● **Job**
Retype from the blueberry harvest article the passage starting at "Western Cape quality" and ending at "accept no more.", keeping every word and punctuation mark as it appears.

● **Page text**
· · · · · · ·
Farmers in the Western Cape, blueberry farms in Rawsonville and Lamberts Bay are commencing the harvest while prices are slightly improving, after a poor season in which growers have been marketing their blueberries at much below cost price just to keep their programmes going.
Europe, South East Asia and South Africa were “smothered” by Peru this season, according to Tiaan Rossouw, COO at Rainbow Superfoods.
Rossouw said in South East Asia buyers seem to be predominantly price-driven and prefer lower-priced blueberries from Peru to South African berries.
On the positive side; Peru is finishing and according to reports, Chile might not be sending blueberries as much to Europe.
Blueberry prices fell drastically.
Rossouw commented; “I have been shocked by the prices at which some producers were selling their blueberries. Just a few years ago, farmers were getting four or five times this. Most South African blueberry producers supplied into the main marketing window that is now nearing its end. We hope to keep going a bit longer, into January.”
Western Cape quality problems?
There are quality problems on Western Cape blueberries, like soft arrivals from previously sound quality blueberry blocks that puzzle the blueberry industry.
“From what I hear, pack-outs were very poor, even here in the Western Cape which I cannot understand since we had good growing conditions, we didn’t experience a heat wave like the farmers in the north during September,” Rossouw said.
Deliveries for the frozen sector were stopped recently when Euroberry announced they had received 3,000 tonnes of blueberries and would accept no more.
· · · · · · ·
● **Dataset records**
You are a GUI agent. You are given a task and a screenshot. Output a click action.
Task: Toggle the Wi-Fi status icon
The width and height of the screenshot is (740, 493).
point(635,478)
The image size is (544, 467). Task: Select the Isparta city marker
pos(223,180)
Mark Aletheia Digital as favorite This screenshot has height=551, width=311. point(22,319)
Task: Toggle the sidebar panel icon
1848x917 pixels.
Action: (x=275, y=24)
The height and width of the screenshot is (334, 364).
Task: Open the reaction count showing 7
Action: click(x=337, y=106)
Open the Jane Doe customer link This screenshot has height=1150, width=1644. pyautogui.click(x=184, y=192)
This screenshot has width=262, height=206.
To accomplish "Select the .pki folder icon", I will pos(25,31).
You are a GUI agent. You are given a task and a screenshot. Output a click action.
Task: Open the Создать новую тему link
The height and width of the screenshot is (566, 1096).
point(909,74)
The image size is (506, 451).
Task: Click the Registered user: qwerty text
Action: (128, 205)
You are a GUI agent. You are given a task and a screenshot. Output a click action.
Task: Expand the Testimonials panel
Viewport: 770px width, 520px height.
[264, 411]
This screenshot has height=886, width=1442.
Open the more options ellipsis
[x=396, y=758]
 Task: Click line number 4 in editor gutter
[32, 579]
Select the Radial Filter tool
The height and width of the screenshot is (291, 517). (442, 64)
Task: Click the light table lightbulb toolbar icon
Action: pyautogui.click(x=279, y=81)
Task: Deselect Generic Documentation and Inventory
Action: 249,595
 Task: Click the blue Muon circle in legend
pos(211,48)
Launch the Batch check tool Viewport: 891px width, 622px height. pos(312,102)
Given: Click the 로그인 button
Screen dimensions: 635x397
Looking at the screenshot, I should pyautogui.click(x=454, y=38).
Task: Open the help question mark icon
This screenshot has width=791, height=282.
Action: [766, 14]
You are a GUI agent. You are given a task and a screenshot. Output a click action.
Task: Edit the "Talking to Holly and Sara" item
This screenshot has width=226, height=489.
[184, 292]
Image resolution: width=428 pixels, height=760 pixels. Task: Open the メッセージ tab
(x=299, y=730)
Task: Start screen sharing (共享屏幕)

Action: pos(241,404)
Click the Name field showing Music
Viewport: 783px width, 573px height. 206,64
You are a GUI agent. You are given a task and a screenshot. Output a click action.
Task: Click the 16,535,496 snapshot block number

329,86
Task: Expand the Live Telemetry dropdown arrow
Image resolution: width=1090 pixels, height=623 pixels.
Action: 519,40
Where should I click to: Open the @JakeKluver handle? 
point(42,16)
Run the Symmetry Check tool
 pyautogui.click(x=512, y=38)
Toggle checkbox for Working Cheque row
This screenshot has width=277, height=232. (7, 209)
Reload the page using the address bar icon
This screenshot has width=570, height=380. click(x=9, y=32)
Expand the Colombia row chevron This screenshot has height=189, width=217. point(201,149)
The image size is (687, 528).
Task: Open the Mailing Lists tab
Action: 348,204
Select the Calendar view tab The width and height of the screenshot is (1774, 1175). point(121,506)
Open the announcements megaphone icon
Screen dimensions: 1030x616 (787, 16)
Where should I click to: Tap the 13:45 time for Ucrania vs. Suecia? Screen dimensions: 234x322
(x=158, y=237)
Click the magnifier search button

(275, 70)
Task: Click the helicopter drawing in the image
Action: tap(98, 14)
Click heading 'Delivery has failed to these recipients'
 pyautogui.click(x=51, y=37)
· · · · · · ·
● **Exercise output**
Western Cape quality problems?
There are quality problems on Western Cape blueberries, like soft arrivals from previously sound quality blueberry blocks that puzzle the blueberry industry.
“From what I hear, pack-outs were very poor, even here in the Western Cape which I cannot understand since we had good growing conditions, we didn’t experience a heat wave like the farmers in the north during September,” Rossouw said.
Deliveries for the frozen sector were stopped recently when Euroberry announced they had received 3,000 tonnes of blueberries and would accept no more.